In a word: convenience. Lagging in the polls, they are rummaging deep inside the grubby sack of anti-immigrant politics and pulling out rhetoric and policies that the far right claim as rightfully theirs. The one-time arch-globalist Mr Macron now stands behind a bill that will allocate housing and benefits not on the grounds of need, but on degree of Frenchness. No wonder that Ms Le Pen hailed it as an “ideological victory” – or that one minister quit in protest and others had to be implored to stay.

For Mr Sunak, the anti-immigrant posturing has proved more personally humiliating. When the son of east African migrants became prime minister, it was hailed as a triumph of multicultural values. Yet last weekend, he warned that new arrivals to Europe threatened to “overwhelm” the continent.

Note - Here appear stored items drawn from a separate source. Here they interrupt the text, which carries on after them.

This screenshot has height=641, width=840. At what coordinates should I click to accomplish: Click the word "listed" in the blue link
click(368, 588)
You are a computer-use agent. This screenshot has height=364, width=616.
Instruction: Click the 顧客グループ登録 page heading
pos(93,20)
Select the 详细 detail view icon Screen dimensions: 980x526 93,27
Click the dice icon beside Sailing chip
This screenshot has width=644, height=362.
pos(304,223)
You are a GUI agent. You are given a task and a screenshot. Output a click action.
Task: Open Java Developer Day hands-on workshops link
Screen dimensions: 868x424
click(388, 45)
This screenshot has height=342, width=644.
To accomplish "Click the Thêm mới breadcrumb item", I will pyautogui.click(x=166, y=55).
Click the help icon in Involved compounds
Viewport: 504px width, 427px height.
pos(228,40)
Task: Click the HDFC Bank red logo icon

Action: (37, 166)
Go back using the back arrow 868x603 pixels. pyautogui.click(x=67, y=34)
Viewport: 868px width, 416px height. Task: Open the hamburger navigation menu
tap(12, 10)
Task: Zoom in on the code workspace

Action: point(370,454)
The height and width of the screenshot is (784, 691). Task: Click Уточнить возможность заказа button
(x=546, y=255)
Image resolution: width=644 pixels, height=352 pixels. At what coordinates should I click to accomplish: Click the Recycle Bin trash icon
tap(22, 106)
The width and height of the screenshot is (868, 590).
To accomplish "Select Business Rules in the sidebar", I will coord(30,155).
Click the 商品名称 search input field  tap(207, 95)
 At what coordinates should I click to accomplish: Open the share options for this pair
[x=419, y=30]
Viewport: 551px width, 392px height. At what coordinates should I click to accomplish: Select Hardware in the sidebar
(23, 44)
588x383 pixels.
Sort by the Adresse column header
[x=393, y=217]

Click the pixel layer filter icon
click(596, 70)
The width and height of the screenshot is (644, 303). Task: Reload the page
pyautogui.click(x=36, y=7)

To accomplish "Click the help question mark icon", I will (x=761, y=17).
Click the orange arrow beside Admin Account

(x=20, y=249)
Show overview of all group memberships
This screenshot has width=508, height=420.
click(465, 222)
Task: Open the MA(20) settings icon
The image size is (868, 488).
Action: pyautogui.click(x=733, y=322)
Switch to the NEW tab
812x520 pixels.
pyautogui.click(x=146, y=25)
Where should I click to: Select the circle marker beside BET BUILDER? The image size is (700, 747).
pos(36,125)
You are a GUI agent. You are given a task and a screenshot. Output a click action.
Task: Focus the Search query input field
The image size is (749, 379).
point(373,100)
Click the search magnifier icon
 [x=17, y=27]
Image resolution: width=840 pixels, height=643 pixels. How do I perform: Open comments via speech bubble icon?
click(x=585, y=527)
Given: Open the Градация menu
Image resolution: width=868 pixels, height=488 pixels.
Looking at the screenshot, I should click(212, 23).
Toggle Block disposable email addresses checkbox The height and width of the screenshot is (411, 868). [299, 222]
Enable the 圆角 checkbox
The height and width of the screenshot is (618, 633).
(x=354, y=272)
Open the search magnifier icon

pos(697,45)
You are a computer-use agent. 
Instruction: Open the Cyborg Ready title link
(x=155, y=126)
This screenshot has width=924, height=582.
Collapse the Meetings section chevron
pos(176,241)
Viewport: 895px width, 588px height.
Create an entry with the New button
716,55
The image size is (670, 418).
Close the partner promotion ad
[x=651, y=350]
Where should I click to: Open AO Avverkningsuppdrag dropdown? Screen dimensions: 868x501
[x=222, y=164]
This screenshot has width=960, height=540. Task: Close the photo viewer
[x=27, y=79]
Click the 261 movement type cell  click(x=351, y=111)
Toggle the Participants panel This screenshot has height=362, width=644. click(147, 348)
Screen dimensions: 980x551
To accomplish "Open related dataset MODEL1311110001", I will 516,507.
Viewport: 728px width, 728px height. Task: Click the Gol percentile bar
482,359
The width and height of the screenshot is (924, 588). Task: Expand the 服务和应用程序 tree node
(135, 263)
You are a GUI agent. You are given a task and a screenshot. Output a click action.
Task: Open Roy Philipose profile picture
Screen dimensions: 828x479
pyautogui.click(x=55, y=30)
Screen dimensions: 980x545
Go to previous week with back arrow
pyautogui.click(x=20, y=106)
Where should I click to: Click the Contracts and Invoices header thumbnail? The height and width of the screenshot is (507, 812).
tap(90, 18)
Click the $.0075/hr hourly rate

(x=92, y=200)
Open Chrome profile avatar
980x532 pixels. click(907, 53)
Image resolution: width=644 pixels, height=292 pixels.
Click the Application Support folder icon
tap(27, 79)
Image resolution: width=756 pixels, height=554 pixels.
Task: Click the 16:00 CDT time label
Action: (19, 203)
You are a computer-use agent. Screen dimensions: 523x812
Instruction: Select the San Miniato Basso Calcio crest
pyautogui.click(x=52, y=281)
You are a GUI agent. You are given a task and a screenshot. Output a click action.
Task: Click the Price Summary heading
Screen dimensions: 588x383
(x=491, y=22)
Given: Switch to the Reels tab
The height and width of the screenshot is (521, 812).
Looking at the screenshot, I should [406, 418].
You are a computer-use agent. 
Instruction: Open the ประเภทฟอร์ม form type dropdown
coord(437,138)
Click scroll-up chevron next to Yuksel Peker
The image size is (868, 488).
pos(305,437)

Such language may comfort the most reactionary racist, but they will never warm to Mr Sunak because they can’t see past the colour of his skin. It is also a gauge of the moral depths in which British Conservatism now wallows. In 1968, when Enoch Powell made his “rivers of blood” speech, he was promptly sacked as a shadow minister and never again held a senior political post. Nowadays, worse is said by leading Tories who hope it might help them become party leader.

The only people for whom the new nativism is an unalloyed boon are of course the nativists themselves. In the UK, Nigel Farage has just spent weeks on primetime television posing as a celebrity in the jungle. In Italy, Ms Meloni hangs out with Elon Musk, while Ms Le Pen is using her newfound prominence to shed her party’s old associations with antisemitism and to pose instead as a protector of Jews. This is a wholesale reconfiguration of European politics, where the centre-right are posing as radicals and the nativist right are donning the garb of centrists.

If Mr Sunak and Mr Macron were still serious about governing, rather than mere politicking, they would make some obvious points. First, both Britain and France ran huge empires from which they extracted fortunes. As the old saying goes, the people of those countries are over here because their one-time masters were over there. Second, ageing western European societies need foreigners to come and work, and to pay taxes to subsidise hospitals and schools. If Britain makes entry unnecessarily hard for skilled nurses from Manila or physicists from Kolkata, they will go elsewhere. Third, it is in the nature of humans to travel, to fall in love, to dream. They always have, and they always will. Migrants are not just economic units; they are people who can add to a society and a culture. Arguing otherwise is to play into the politics of prejudice.

• This article was amended on 21 December 2023. An earlier version said Enoch Powell was “sacked as a minister”; he was a shadow minister at the time as the Labour party was in government in 1968.